青森山田高時代の後輩だった中井諒さんの祭壇を見上げる中日・京田陽太【写真:中井諒さんの母・啓子さん提供】
青森山田高時代の後輩だった中井諒さんの祭壇を見上げる中日・京田陽太【写真:中井諒さんの母・啓子さん提供】

青森山田高時代の後輩で遊撃のライバル…中井諒さんが今年4月に他界

 車を走らせ、名古屋から西へと向かう。2020年シーズンを終えてしばらく経ったころ。中日の京田陽太内野手はハンドルを握りながら、この1年に思いを巡らせていた。
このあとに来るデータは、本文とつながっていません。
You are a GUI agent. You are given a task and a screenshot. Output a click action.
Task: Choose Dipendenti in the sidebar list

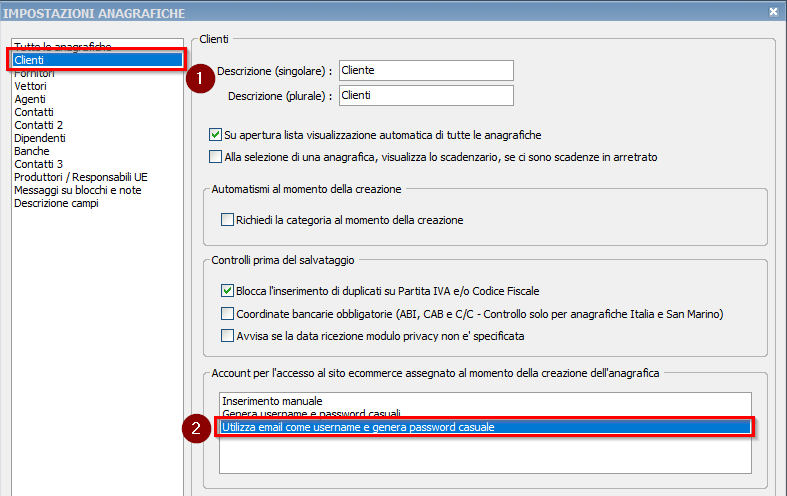pyautogui.click(x=40, y=138)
カーナビが示す行き先は、大阪府岸和田市。車内のトランクには、グラブとバットを丁寧に積んでいた。

「諒、京田君が来てくれたで」

 その声に促されるように、到着したマンションの一室に腰を下ろした。木の板で高く組まれた祭壇を見上げる。並べられた数々の写真はどれも、友の笑顔やプレーする姿が切り取られていた。1枚ずつゆっくりと眺め、ようやく口を開く。「お線香、上げさせてもらってもいいですか?」。手を合わせ、そっと目を閉じた。

 4月。訃報は突然だった。青森山田高時代に2学年下だった中井諒さんが、23歳の若さで他界。可愛げのある生意気さがなんとも心地よく、同じ遊撃手として高め合う仲でもあった。京田は一足先にプロの世界へ。社会人のNTT西日本に進んだ後輩を待っていたが、もう叶うこともない。行き先を失った友の夢。せめて受け取ることが、自らの役目だと思った。

 中井さんが今季使用するはずだったグラブを譲り受け、全120試合を戦った。手元に届いたのが開幕戦の前夜でも、不思議と怖さはなかった。これまで愛用してきた同じ久保田スラッガー製というのも心強く、強い縁を感じた。

 プレーの合間、無意識のうちに左手に目を落としている。そんな瞬間は、一度や二度じゃなかった。「諒が捕ってくれた打球もあります。スッとグラブに入ってくれるんです」。助けてもらったからこそ、ひとつの形として報いたかった。

「やっぱり、今年はゴールデングラブ賞を獲りたかったですね。諒と一緒に。でも、僕が13個もエラーしちゃったんで、仕方ないですよね」

 グラブを祭壇に供え、持ち主に返す。中井さんの誕生日だった7月4日にフェンス直撃の二塁打を放ったバットと、試合で着用したユニホームも添えた。ここで思いを口に出せば、堪え切れないかもしれない。だから、近くにあったメッセージ帳にペンを走らせた。